魔法使いは濡れていた (3)

 遠くで警笛が鳴り響く。しかし降り続ける雨が音の先端を舐めとってしまい、屋台街までは届かなかった。はたして彼らが気付くのはいつになるのか。情報が到達するにはまだまだ時間がかかるだろう。

 だが、その時は意外なほどに早く。そして衝撃的な形で伝わることとなった。

 屋台街一帯が巨大な爆裂音に飲み込まれた。

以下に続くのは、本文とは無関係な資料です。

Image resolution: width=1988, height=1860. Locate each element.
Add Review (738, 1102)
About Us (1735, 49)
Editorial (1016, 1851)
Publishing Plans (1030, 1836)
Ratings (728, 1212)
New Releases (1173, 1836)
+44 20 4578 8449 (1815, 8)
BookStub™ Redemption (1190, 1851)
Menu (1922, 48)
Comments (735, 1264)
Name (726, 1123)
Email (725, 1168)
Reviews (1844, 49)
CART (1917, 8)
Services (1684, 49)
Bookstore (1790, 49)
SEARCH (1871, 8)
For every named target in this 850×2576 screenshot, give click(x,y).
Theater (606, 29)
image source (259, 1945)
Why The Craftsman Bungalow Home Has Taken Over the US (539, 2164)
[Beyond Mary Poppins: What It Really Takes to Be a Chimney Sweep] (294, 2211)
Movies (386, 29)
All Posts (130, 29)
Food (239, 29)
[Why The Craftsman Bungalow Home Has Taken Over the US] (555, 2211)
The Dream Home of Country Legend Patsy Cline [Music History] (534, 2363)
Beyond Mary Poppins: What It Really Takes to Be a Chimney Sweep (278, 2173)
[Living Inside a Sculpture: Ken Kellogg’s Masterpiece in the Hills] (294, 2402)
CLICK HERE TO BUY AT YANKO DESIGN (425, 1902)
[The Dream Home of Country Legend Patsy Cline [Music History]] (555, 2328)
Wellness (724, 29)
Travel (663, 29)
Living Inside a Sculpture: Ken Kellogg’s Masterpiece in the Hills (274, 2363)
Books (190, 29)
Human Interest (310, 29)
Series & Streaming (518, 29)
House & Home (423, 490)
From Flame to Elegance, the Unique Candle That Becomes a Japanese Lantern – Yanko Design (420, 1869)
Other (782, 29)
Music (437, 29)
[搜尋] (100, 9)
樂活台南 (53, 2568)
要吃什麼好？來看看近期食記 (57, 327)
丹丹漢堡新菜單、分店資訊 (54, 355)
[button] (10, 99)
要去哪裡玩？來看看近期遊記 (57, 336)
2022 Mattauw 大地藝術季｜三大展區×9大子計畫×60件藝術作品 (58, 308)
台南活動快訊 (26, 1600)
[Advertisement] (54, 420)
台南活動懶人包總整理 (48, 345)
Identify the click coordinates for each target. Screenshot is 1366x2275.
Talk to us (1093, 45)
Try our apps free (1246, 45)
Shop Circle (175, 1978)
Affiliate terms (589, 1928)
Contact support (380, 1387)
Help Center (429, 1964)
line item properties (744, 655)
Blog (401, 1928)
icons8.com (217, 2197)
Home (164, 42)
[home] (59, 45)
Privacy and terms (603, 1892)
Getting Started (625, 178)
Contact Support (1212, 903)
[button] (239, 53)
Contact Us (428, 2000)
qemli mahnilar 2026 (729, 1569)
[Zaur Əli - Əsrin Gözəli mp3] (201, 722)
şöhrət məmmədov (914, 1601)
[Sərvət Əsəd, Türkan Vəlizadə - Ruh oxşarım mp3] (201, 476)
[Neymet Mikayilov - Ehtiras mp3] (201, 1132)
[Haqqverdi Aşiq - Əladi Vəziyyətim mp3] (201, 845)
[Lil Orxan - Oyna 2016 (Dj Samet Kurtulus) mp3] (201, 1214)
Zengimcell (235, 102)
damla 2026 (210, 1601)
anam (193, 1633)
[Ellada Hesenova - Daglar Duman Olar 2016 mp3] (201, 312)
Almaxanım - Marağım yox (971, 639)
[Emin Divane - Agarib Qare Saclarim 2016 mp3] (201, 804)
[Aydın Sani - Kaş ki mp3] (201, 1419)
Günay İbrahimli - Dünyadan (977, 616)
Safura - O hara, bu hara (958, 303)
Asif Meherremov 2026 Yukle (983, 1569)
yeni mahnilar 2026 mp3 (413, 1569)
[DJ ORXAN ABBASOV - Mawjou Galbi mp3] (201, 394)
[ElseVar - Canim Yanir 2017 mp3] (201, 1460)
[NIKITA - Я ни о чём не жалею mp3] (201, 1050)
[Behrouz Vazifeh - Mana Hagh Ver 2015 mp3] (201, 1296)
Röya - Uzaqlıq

掛け抜けた衝撃と揺れが簡素な作りの屋台を襲い、落下した食器が割れる音と人々の悲鳴が混線した。


「熱々あつぅぅ~いっ!」


 春賀は悶絶していた。フォークを拾うために床に伏せていたところに、熱々のラーメンが降ってきたのだ。芸人ならリアクションの見せ所だが、あいにく素だった。


「食べ物を粗末にするわけには・・・」


 フィアーナが涙目で、ぶっくら返ったラーメンを食べるか否か迷っている。この異常事態でも、彼女は食い意地を拭い切れないらしい。


「八号風車塔がッ!」


 誰かがそう叫んだ。八号風車塔とはこの国で一番背の高いやつのことだ。それが炎に包まれ、唖然とする衆人環視の中、轟音と共に崩れ落ちた。これまで平和の象徴のように回っていた風車の崩壊は、人々の精神を大きく揺さぶる効果をもたらした。阿鼻叫喚が王都全体を震撼し、人の洪水が至る所で発生した。


「ぶもーっ!」


 溢れ返る悲鳴の中、人混みの向こうからミノタウロスが走ってきた。有事の際は、春賀を迎えに来るよう頼んでおいたのだ。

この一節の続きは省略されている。